ChatGPT is one of the most use generative AI tools across the world| Alamy

Scottish university leads project to ensure ethical use of AI in research

The University of Strathclyde will lead a multi-thousand-pound project on generative artificial intelligence (generative AI). 

The 10-month-long initiative strives to prevent ethical drawbacks from using the technology in research.  

Generative AI creates things based on a certain input, with examples including text-to-speech and image synthesis. The technology became popular after the release of ChatGPT in November 2022.   

Professor Wendy Moncur, who leads the £100,000 project, said: 

“Our aim is to enable UK universities to exploit the incredible potential of generative AI, while protecting participants’ privacy and the excellent quality of UK academic research, by understanding and guarding against potential pitfalls.”  

The announcement follows recent findings showing that more than a third of Scottish employers are sceptical about the technology, with 10 per cent having already banned employees from using it, according to the latest Labour Market Outlook. 

“These pitfalls include participant re-identification, where we have promised study participants that they will be anonymous, yet generative AI undoes our anonymisation and reidentifies them. Another potential pitfall is when we ask generative AI to make up extra data based on participant data that we already have, and it ‘hallucinates’ – makes up – misleading or even defamatory information about people,” Moncur added. 
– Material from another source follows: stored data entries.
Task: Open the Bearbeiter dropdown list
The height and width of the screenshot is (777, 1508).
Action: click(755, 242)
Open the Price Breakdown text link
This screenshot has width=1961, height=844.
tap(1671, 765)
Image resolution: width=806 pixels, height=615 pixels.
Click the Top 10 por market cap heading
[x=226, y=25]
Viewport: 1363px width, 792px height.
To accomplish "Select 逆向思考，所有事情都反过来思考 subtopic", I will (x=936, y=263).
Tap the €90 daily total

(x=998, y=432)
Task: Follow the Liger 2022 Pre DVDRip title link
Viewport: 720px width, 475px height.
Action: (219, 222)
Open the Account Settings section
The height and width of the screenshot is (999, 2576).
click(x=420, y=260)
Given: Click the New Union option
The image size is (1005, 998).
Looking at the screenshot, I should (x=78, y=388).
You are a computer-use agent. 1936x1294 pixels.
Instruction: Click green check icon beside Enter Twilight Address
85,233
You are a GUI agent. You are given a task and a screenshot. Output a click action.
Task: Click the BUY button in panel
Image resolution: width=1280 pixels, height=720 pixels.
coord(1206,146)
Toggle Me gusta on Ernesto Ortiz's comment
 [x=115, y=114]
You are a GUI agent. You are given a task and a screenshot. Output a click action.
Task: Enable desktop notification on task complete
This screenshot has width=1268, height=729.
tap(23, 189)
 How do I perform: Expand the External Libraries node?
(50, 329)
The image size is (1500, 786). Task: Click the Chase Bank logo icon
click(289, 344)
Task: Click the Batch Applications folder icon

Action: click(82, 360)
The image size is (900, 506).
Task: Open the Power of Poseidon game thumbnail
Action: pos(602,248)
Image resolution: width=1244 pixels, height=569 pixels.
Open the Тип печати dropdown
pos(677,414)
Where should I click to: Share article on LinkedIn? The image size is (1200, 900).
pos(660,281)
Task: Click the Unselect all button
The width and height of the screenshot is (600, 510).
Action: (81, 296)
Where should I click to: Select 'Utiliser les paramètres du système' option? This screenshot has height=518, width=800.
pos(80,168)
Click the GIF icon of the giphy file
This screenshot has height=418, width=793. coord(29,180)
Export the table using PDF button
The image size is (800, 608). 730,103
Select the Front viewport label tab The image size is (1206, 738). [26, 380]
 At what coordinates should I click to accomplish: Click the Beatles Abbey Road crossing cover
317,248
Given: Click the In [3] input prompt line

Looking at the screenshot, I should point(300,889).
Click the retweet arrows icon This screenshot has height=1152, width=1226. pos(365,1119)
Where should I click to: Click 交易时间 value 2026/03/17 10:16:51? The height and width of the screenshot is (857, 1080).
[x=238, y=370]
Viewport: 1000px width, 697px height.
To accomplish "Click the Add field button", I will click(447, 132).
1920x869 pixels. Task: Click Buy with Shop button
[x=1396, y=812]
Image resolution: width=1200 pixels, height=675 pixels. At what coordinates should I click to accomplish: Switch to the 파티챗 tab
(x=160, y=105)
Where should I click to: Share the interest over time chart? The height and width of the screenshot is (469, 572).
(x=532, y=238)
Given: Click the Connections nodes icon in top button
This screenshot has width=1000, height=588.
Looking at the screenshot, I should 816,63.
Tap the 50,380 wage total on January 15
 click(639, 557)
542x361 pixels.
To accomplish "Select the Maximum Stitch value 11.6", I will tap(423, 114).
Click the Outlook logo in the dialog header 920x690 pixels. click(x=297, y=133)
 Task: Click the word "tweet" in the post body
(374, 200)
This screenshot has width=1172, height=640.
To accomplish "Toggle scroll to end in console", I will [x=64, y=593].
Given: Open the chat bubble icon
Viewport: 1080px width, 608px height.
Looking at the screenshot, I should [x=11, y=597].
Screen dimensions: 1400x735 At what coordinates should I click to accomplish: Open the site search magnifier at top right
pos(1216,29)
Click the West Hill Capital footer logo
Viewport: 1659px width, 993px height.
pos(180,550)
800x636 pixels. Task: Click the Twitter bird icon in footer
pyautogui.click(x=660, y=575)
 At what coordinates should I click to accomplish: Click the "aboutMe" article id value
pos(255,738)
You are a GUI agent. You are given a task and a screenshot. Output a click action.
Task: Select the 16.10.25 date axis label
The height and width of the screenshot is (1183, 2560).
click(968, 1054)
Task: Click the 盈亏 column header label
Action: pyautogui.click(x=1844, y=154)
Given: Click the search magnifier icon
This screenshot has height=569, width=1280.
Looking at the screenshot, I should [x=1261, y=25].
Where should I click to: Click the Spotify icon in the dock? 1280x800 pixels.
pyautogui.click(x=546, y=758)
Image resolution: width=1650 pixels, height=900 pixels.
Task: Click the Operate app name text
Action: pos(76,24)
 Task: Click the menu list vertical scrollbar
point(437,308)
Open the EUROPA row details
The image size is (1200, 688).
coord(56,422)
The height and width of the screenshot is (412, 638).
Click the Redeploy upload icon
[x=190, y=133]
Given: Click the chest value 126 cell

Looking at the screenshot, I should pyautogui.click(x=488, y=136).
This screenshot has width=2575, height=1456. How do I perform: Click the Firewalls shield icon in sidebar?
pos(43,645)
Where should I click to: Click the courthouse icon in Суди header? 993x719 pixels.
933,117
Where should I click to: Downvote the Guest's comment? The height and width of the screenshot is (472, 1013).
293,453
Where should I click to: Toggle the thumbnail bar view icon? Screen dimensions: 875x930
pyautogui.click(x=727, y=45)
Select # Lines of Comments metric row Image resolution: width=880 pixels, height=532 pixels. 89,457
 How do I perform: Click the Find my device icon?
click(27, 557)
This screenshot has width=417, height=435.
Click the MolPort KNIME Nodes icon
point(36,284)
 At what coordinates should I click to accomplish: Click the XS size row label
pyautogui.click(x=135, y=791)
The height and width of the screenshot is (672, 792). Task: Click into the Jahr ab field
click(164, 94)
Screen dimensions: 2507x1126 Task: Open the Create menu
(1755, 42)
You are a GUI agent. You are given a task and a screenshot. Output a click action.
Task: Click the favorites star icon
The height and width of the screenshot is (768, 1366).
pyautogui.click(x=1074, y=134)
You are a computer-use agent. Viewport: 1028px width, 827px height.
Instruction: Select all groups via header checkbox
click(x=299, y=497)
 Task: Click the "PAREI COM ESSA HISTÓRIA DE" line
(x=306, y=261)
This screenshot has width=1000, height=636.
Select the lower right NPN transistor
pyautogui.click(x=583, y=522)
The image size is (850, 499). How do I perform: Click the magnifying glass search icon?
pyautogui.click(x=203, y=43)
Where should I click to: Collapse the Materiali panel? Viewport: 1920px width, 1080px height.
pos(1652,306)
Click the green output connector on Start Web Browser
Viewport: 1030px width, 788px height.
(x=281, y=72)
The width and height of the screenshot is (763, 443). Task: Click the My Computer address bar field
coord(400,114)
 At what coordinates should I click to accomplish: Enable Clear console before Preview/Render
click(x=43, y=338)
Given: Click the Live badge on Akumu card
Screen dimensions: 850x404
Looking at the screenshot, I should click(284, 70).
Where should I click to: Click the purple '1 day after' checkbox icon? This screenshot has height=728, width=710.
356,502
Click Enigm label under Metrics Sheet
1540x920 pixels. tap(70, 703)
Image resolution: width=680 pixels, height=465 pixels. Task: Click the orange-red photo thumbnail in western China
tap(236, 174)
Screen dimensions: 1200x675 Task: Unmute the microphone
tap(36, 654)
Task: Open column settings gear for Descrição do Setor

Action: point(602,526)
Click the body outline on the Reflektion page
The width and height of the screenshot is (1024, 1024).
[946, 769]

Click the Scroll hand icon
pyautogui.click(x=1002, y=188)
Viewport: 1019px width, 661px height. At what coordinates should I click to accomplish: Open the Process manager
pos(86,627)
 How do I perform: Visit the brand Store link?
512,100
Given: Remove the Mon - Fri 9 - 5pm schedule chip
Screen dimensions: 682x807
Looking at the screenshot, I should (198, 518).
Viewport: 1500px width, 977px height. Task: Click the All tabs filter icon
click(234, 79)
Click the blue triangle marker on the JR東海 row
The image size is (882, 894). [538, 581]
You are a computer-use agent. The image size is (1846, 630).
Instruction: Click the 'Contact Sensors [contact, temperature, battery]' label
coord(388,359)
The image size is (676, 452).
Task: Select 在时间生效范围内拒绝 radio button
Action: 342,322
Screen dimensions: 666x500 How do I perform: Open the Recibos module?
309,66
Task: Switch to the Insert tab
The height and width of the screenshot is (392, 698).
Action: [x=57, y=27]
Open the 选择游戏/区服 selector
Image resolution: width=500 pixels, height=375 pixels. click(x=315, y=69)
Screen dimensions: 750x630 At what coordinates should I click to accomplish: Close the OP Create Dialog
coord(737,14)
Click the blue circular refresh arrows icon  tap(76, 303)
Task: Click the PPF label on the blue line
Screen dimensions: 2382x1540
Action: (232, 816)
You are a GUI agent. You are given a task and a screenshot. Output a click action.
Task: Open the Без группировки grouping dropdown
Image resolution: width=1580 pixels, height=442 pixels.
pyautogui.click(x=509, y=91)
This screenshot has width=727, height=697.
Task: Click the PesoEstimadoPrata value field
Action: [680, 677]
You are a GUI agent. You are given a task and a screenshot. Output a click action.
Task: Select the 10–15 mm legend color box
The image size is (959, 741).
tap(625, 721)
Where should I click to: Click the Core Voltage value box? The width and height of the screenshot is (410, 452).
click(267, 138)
REPHRAIN, the National Research Centre on Privacy, and the Harm Reduction and Adversarial Influence Online funded the project. 

Other partners include the University of Edinburgh with the research being informed by the UK Government’s Futures Toolkit, which allows users to embed long-term strategic thinking in their policy and strategy process. 

As of the latest available data, ChatGPT has more than 180 million users, yet trust in the innovative tech recently hit a wall after concerns emerged the system was getting “lazier”.  

Answering complaints on X, the official ChatGPT account said: “We haven’t updated the model since Nov 11th, and this certainly isn’t intentional. model behaviour can be unpredictable, and we’re looking into fixing it.” 

This adds to several other issues concerning the web service, including a divide regarding its use in education as students have been using the platform to write essays or solve math problems, without any original thought. 

Research from Study.com showed almost 50 per cent of students use ChatGPT for an at-home test or quiz, with 53 per cent having it write their essays.